Aer Lingus (EI) reported a strong first-quarter performance in what is traditionally a loss-making period of the year for the Irish flag-carrier.

EI’s first-quarter operating loss was reduced by almost one-third, to €36.1 million ($47.4 million) compared to a loss of €53.7 million for the same period last year. Total first-quarter revenue was €251.5 million, up 15.4% on the same period last year.

The airline said that, although the figures were flattered by stripping out the adverse effects of industrial action by staff that had affected 2011’s results, it had nevertheless turned in a strong revenue performance, particularly in its long-haul operations and notably in its business-class cabin.
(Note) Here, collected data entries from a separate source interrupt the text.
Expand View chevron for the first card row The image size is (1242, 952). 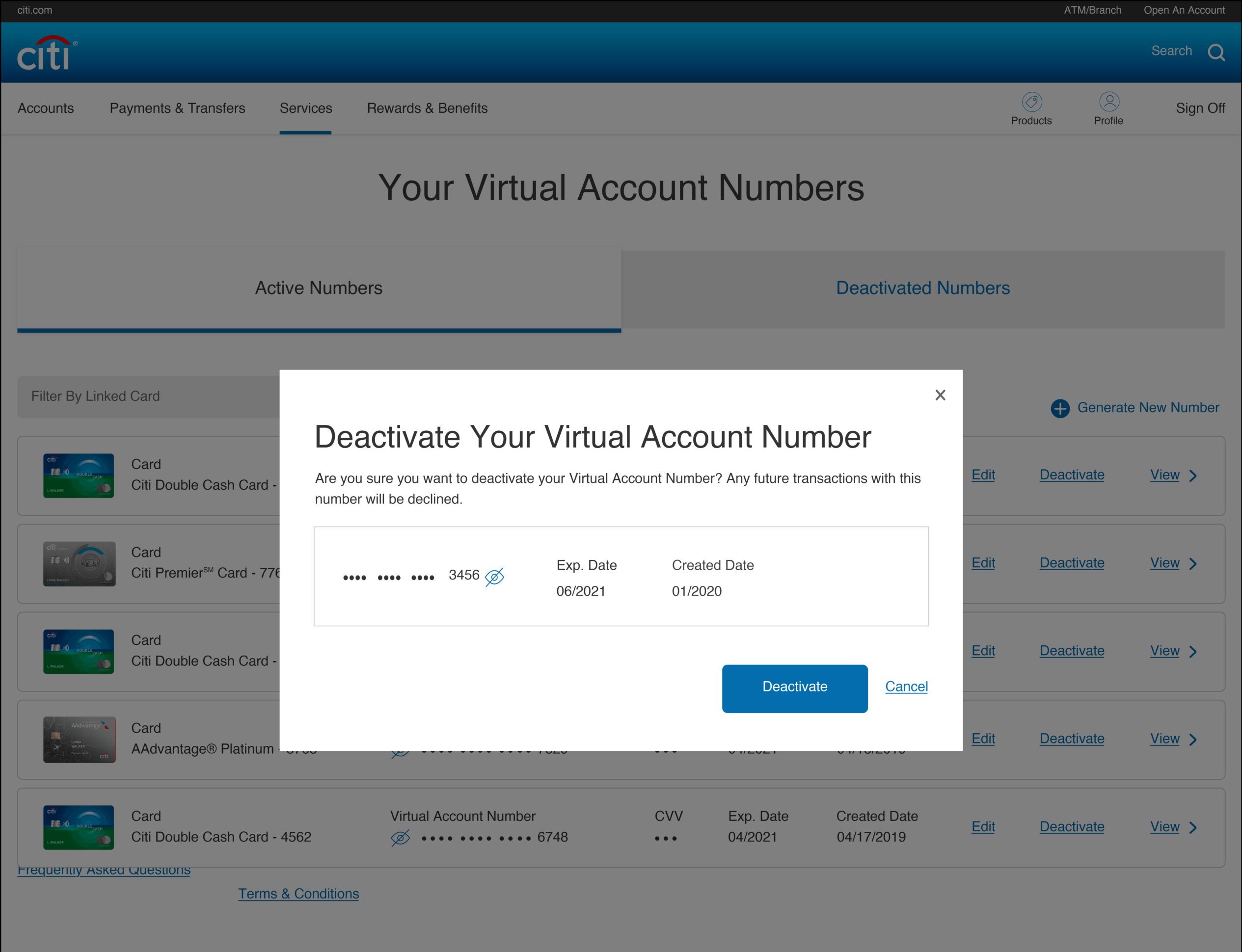pos(1193,476)
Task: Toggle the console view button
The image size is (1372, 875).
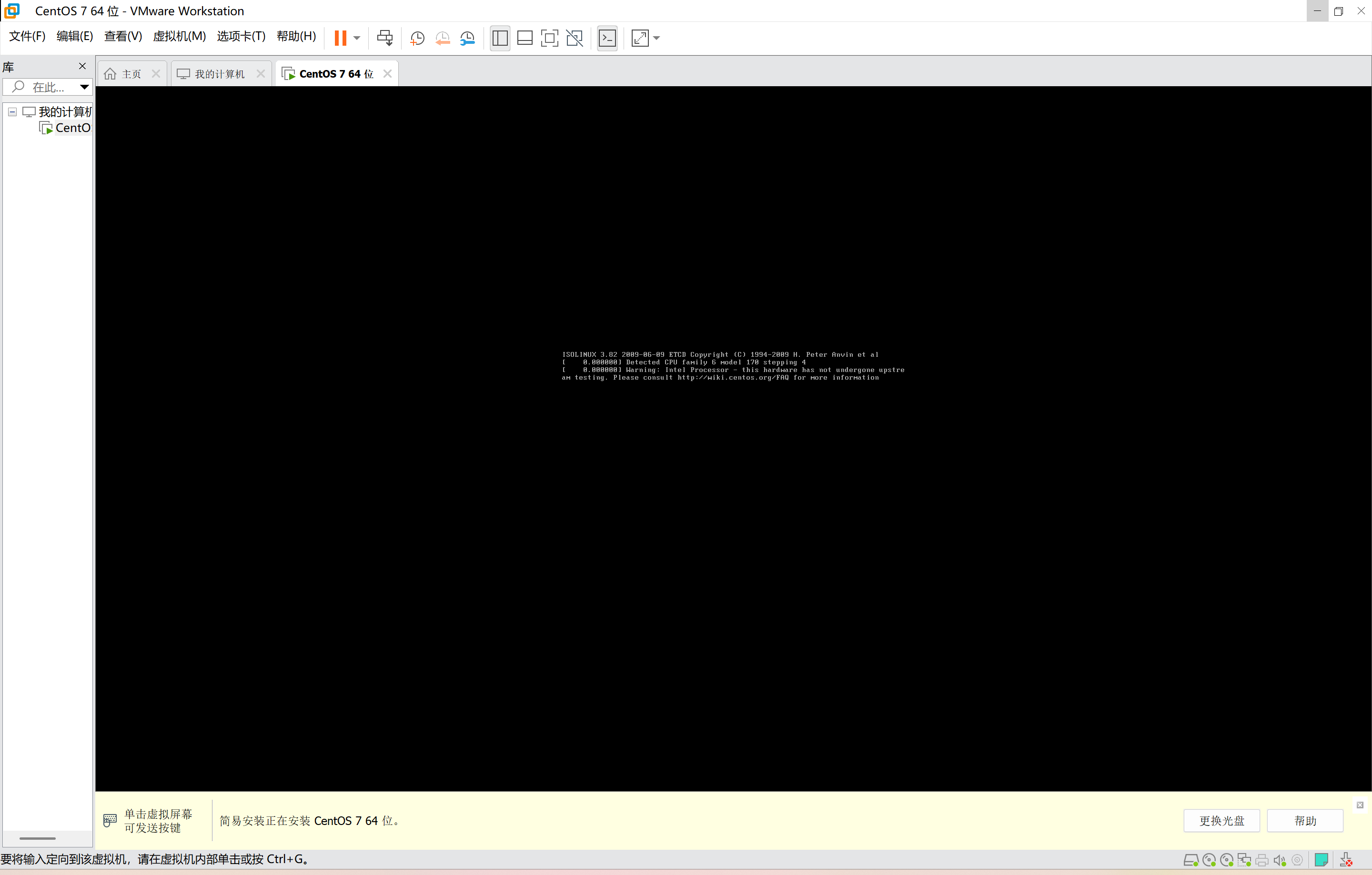Action: click(607, 38)
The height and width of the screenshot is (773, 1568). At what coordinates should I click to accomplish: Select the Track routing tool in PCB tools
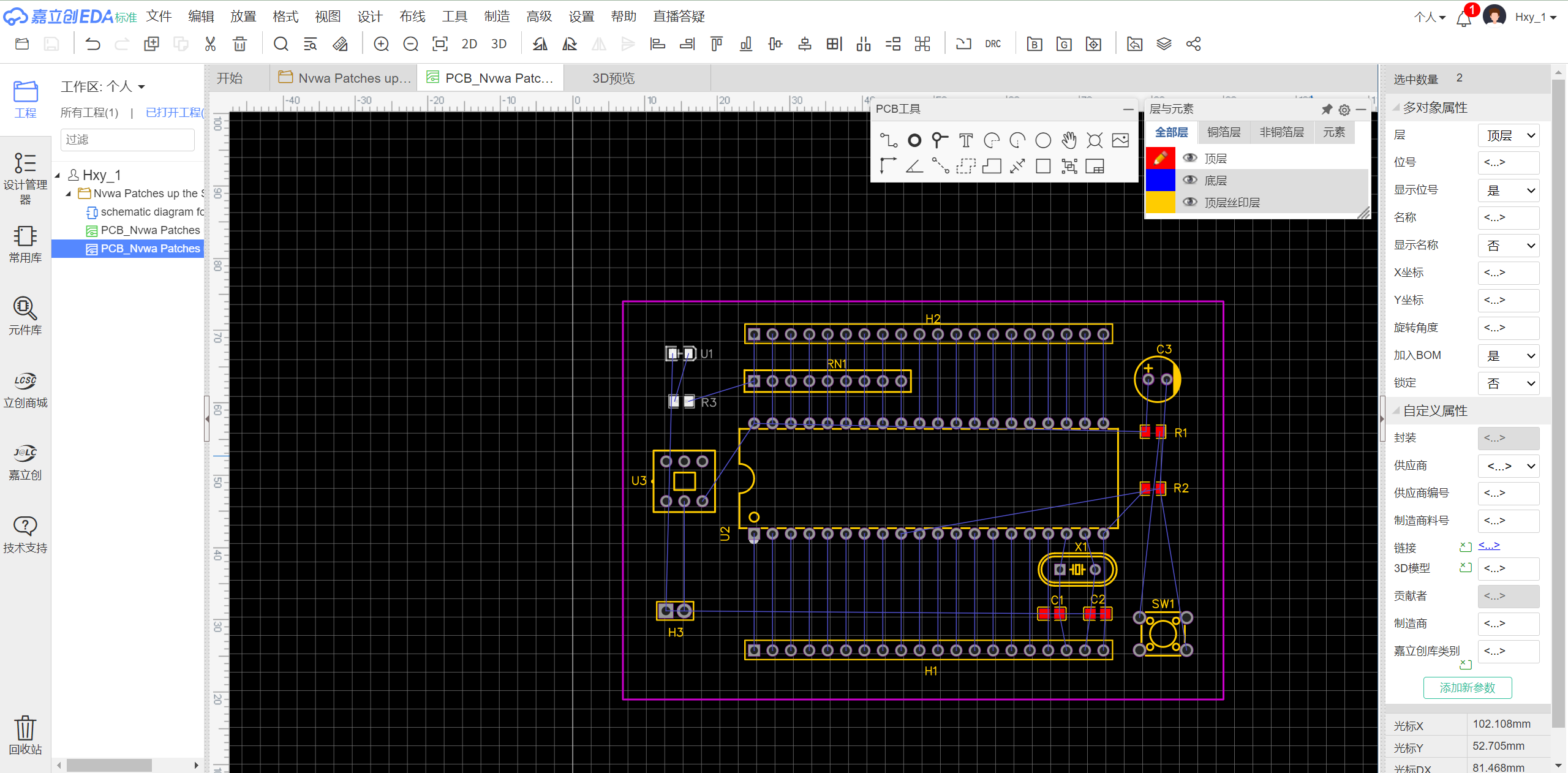tap(888, 140)
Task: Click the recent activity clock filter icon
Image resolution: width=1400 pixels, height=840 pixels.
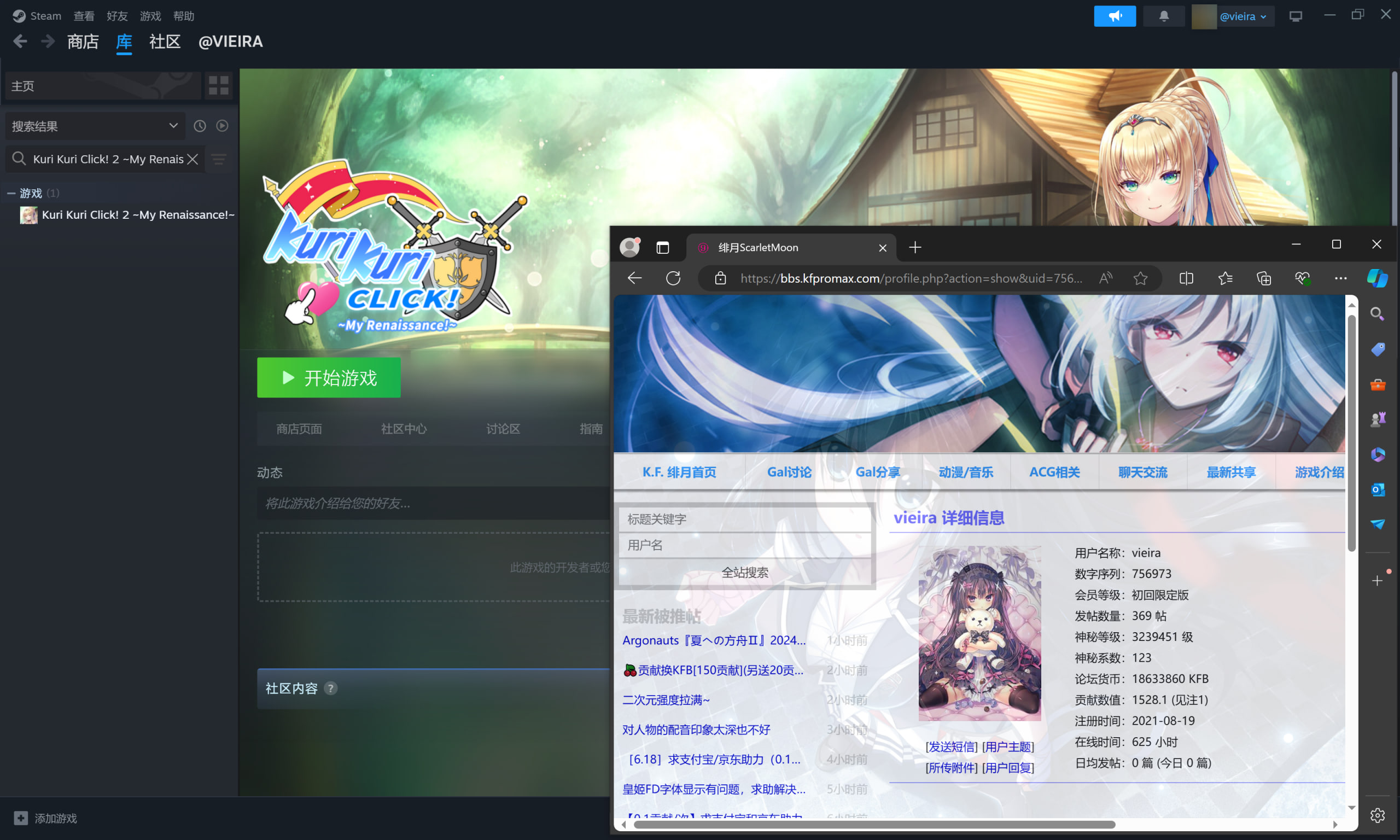Action: 200,126
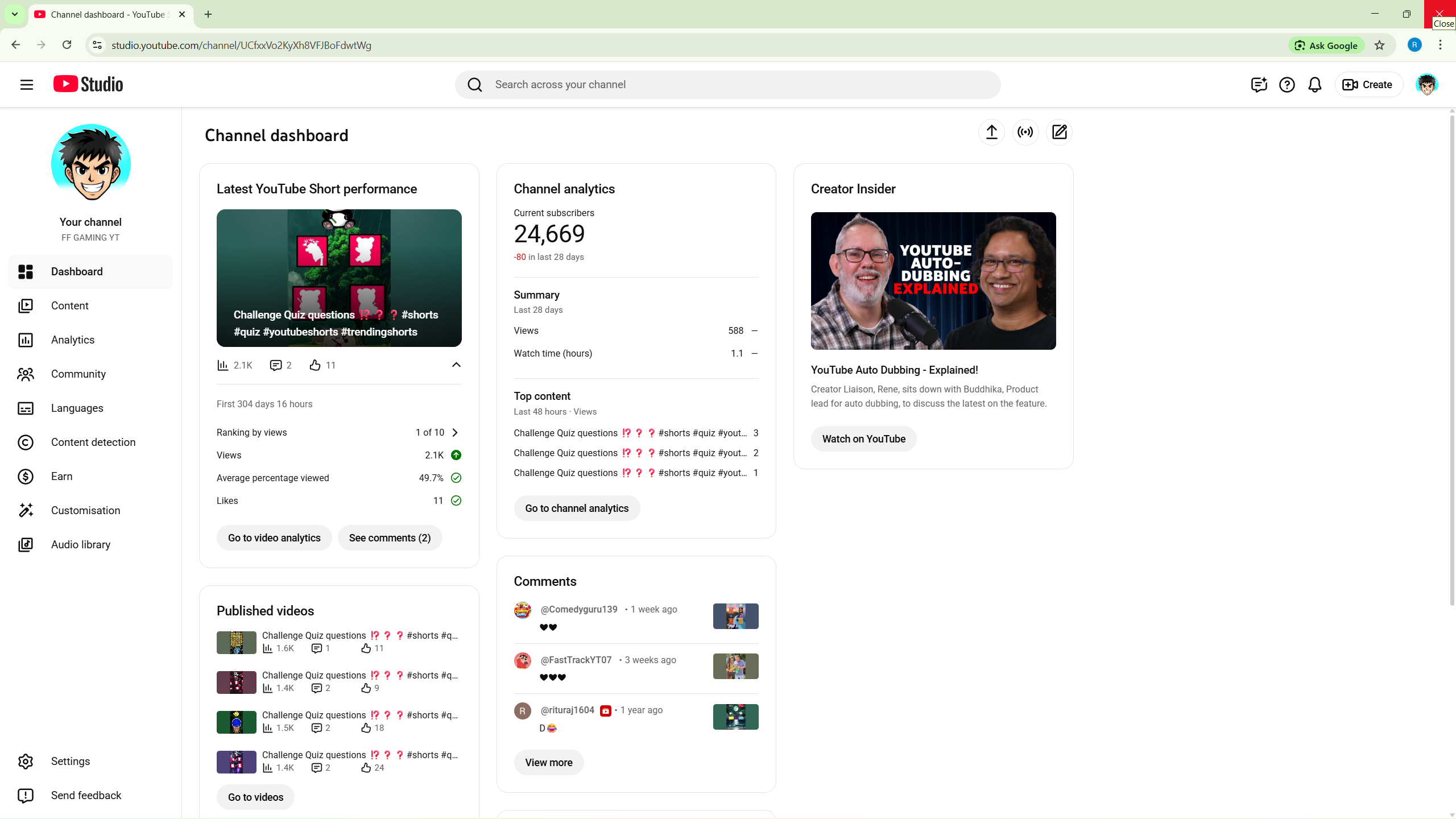1456x819 pixels.
Task: Bookmark this page with star icon
Action: point(1379,46)
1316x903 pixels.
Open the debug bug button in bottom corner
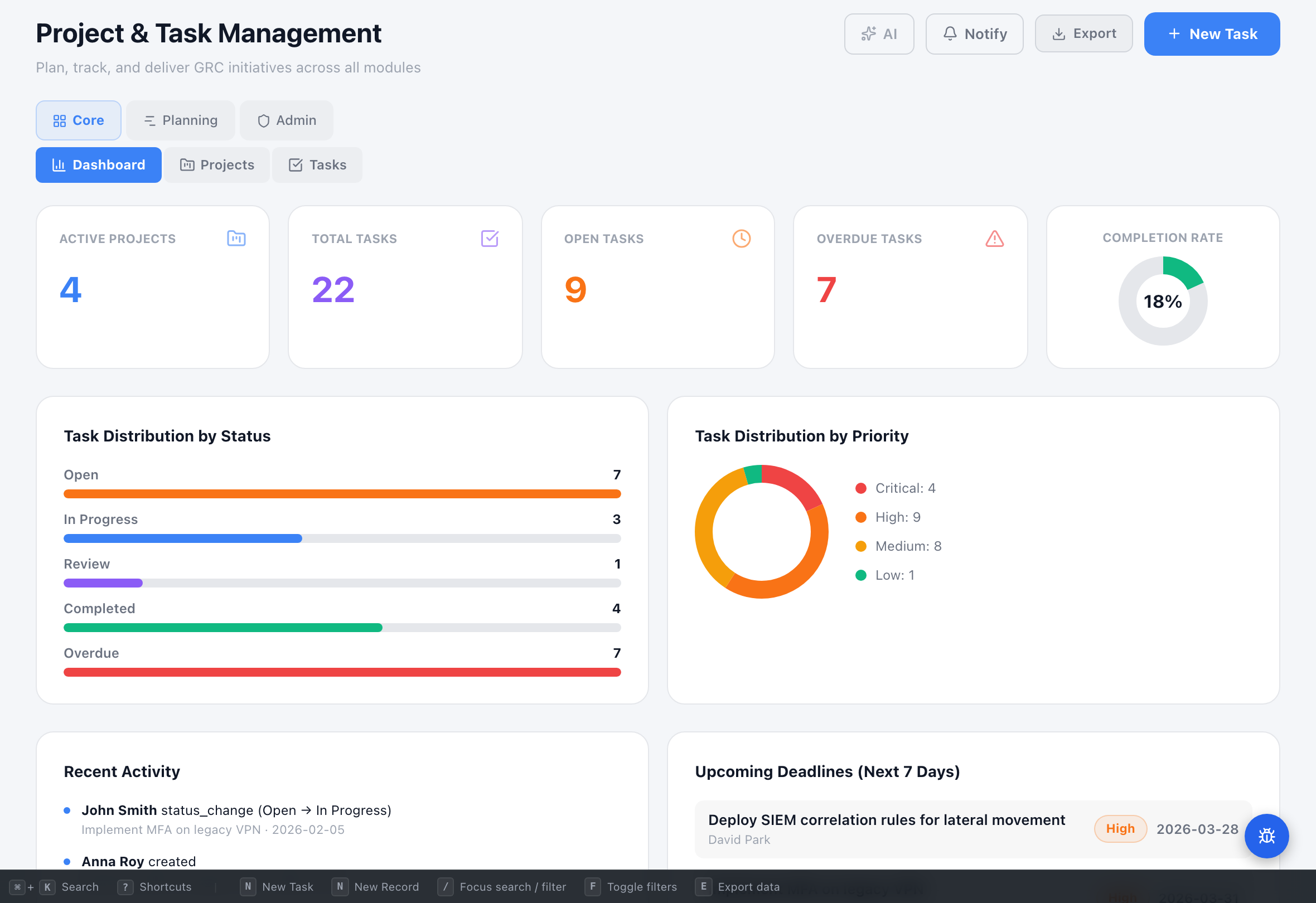pos(1267,836)
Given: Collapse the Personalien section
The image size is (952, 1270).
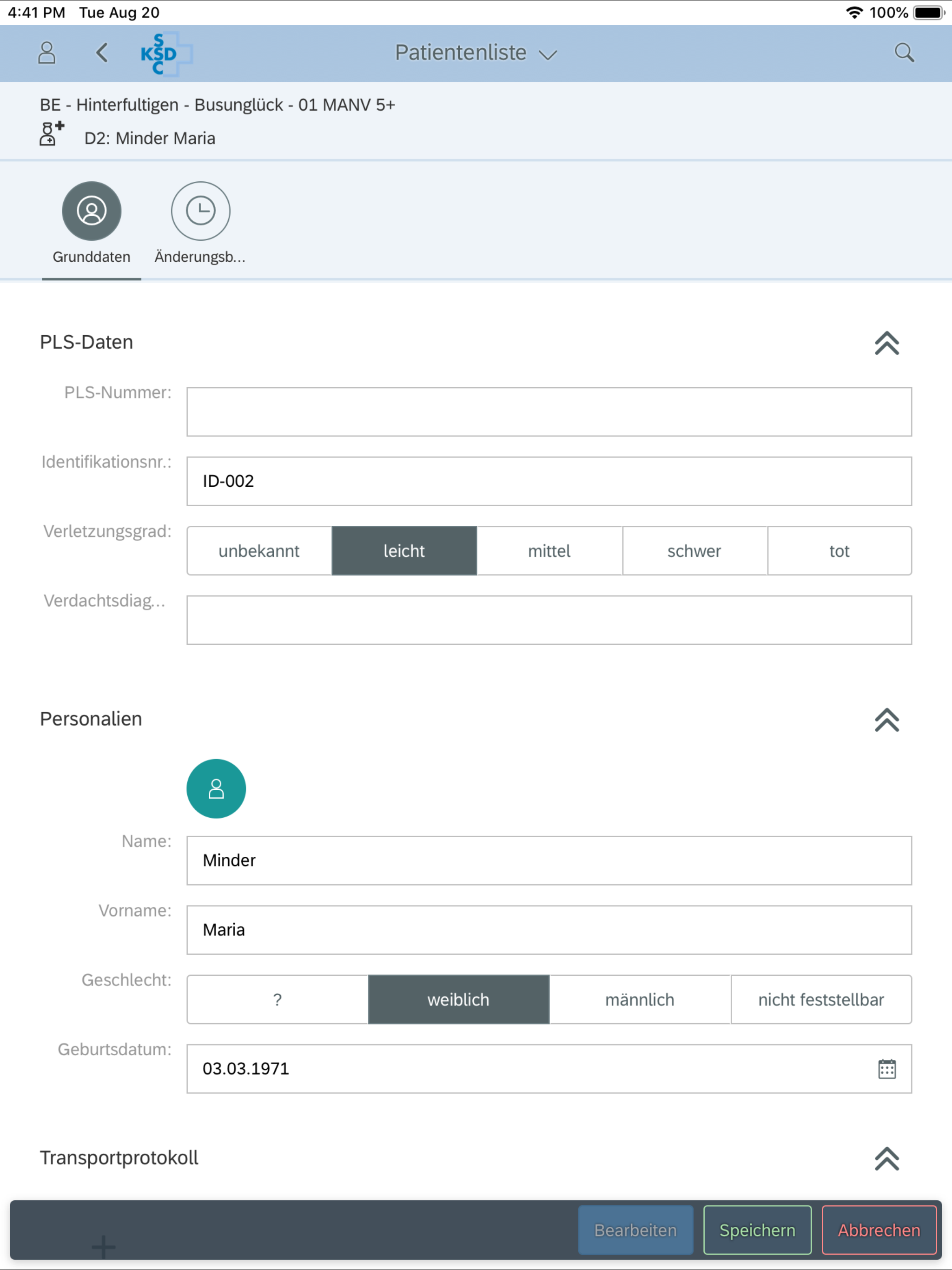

Long-haul fare revenues were up “significantly” by 24.6% to €52.7 million in the first quarter compared to the year-ago quarter, while short-haul revenues, which make up the bulk of the carrier’s services, rose 12.6% to €148.9 million.

Passenger volume was up 6.6%, while yields rose 8.4% overall.

EI CEO Christoph Mueller described the latest figures as “an encouraging start to 2012.”

With the Irish economy feeling the effect of severe austerity measures in the global downturn, he said, “We have deliberately compensated for the continuing decline in private Irish consumer demand with an increased focus on time-sensitive routes, which carry a higher proportion of business passengers.”

Mueller said the carrier now shares “the more upbeat view on industry trends expressed in IATA’s April 2012 airline business confidence survey and if current trends continue, Aer Lingus’ operating profit for 2012 should match that achieved in 2011.” EI’s 2011 operating profit before net exceptional items was €49.1 million (ATW Daily News, Feb. 29).

However, Mueller cautioned that the performance of some short-haul routes was weaker than expected and the carrier is still experiencing inflationary cost pressures.